Kepala Dinas PUPR Tebing Tinggi, Reza S.T., saat dikonfirmasi wartawan melalui pesan WhatsApp pada Jumat (30/5/2025), enggan memberikan komentar. Sementara itu, Sekretaris Dinas PUPR, Heri, memberikan pernyataan yang terkesan normatif.
“Baik Pak, ada kemungkinan kesalahan memilih metode pelaksanaan pada saat penginputan. Akan kami koreksi, Pak. Kalau di aplikasi SiRUP, jika ada kesalahan input atau perubahan anggaran, masih bisa diperbaiki. Sebelum tayang di LPSE akan diperiksa oleh PPK dan PBJ, Pak,” ujarnya.
Namun pernyataan ini justru menimbulkan pertanyaan.

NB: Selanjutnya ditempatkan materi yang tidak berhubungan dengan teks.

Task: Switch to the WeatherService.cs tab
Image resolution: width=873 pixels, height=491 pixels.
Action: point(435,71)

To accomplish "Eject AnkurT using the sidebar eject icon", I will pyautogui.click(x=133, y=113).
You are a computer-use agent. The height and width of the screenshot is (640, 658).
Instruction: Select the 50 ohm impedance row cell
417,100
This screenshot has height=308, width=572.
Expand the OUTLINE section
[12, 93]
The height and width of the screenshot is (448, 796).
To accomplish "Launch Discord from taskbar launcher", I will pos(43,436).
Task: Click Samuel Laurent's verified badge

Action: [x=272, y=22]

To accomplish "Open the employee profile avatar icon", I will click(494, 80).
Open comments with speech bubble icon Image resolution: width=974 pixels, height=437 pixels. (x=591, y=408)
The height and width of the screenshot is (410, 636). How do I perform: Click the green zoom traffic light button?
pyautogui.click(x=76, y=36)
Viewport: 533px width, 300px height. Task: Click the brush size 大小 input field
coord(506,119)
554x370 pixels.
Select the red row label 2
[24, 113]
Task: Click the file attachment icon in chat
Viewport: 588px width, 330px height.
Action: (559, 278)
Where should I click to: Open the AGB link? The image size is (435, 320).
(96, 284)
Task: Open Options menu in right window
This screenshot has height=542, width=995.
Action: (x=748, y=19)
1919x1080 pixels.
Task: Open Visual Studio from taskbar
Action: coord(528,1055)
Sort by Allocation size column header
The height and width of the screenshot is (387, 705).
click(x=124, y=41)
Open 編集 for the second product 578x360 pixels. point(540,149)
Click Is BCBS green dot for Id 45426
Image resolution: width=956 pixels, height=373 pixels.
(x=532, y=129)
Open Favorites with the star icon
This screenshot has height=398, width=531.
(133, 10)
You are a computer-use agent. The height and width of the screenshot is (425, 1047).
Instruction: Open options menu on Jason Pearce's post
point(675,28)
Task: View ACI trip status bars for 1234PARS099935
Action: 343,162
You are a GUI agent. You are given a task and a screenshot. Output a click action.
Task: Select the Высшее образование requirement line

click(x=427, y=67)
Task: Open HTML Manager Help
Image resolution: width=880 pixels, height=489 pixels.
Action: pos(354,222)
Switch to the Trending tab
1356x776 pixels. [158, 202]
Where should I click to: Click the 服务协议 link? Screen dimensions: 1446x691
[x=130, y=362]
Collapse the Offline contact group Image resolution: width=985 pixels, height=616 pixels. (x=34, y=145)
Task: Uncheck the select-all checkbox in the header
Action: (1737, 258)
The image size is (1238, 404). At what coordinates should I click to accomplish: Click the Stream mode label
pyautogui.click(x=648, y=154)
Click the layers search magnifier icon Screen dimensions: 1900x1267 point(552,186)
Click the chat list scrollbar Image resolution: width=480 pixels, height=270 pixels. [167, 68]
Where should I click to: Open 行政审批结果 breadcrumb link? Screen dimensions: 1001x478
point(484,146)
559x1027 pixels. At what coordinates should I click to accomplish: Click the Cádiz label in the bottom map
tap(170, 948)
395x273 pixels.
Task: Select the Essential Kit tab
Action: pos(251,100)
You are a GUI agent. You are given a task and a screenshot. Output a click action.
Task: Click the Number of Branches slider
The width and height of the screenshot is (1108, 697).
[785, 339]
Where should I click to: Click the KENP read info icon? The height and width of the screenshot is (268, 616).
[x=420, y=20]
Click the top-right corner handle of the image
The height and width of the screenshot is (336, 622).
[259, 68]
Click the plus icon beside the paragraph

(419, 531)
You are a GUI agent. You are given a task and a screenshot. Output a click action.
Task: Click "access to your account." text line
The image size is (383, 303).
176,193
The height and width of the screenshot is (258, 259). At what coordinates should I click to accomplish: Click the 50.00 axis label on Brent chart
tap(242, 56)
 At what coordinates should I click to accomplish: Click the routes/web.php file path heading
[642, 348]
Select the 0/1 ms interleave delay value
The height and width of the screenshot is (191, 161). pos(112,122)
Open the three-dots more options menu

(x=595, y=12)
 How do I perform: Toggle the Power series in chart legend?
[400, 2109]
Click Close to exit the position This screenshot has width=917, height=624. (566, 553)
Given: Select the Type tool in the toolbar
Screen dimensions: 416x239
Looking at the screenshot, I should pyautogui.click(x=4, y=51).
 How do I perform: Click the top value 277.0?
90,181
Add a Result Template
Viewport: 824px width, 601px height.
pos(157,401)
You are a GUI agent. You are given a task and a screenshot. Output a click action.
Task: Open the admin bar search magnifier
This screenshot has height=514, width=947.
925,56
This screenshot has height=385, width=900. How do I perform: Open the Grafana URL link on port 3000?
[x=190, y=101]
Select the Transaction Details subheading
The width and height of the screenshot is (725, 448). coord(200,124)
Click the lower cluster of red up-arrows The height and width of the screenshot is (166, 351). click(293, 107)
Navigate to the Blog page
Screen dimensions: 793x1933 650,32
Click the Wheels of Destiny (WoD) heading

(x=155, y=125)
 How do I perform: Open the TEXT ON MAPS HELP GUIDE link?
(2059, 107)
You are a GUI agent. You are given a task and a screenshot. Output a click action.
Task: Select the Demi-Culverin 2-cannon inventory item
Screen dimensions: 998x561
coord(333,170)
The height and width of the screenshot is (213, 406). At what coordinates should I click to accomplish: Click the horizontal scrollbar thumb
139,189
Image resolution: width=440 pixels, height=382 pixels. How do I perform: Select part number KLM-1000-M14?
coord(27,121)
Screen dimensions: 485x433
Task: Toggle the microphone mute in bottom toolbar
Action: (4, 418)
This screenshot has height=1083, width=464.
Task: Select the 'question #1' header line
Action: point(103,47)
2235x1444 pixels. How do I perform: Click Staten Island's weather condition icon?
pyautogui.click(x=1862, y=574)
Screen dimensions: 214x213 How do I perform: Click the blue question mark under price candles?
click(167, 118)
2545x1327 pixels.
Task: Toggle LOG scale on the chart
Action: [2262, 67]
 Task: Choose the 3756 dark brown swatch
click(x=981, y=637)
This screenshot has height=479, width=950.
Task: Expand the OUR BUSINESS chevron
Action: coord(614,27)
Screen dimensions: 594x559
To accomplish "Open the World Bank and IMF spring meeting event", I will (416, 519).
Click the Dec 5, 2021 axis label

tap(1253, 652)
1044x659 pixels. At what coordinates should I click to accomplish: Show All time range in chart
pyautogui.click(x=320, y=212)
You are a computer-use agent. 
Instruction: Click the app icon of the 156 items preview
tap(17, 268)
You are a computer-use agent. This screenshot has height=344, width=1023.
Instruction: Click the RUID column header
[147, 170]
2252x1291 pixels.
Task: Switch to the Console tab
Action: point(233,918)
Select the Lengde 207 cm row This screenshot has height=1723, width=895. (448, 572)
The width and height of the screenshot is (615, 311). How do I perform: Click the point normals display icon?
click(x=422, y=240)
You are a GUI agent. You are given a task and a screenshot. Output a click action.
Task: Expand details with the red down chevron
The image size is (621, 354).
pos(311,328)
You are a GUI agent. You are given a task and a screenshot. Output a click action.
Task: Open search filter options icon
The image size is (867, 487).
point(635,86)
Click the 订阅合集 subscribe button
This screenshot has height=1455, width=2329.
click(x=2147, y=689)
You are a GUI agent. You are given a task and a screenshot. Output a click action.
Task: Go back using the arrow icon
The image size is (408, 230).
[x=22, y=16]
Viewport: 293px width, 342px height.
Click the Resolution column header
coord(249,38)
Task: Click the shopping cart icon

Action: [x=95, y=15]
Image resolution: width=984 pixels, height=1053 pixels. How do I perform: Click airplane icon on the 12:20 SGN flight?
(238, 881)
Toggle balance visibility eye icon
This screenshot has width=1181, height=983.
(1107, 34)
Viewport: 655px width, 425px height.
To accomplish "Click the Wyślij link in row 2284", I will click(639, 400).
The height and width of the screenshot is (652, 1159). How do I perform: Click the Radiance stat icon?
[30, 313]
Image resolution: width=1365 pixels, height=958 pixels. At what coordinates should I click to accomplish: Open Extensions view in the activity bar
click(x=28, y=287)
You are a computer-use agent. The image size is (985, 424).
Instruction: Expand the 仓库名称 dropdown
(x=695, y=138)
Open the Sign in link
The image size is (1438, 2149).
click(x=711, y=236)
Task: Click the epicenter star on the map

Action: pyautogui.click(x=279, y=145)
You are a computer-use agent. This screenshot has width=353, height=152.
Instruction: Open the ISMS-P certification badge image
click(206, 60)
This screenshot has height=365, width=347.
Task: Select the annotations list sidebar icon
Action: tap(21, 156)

Pasalnya, kalimat “jika” ditemukan kesalahan dan akan dikoreksi menunjukkan bahwa proses kontrol internal oleh Pejabat Pembuat Komitmen (PPK) dan Pejabat Pengadaan Barang dan Jasa (PBJ) belum berjalan maksimal.
Jejaring Ombudsman Sumatera Utara mendesak Wali Kota Tebing Tinggi agar lebih peka terhadap kondisi ini. Menurut mereka, persoalan seperti ini tidak bisa dianggap sepele karena menyangkut integritas pemerintahan dan keberhasilan dalam masa 100 hari kerja kepala daerah hasil pilihan rakyat.
“Jangan anggap enteng. Ini sudah berkali-kali terjadi, artinya ada pola yang tidak beres. Wali Kota harus bertindak tegas,” ujar salah satu aktivis Ombudsman Sumut.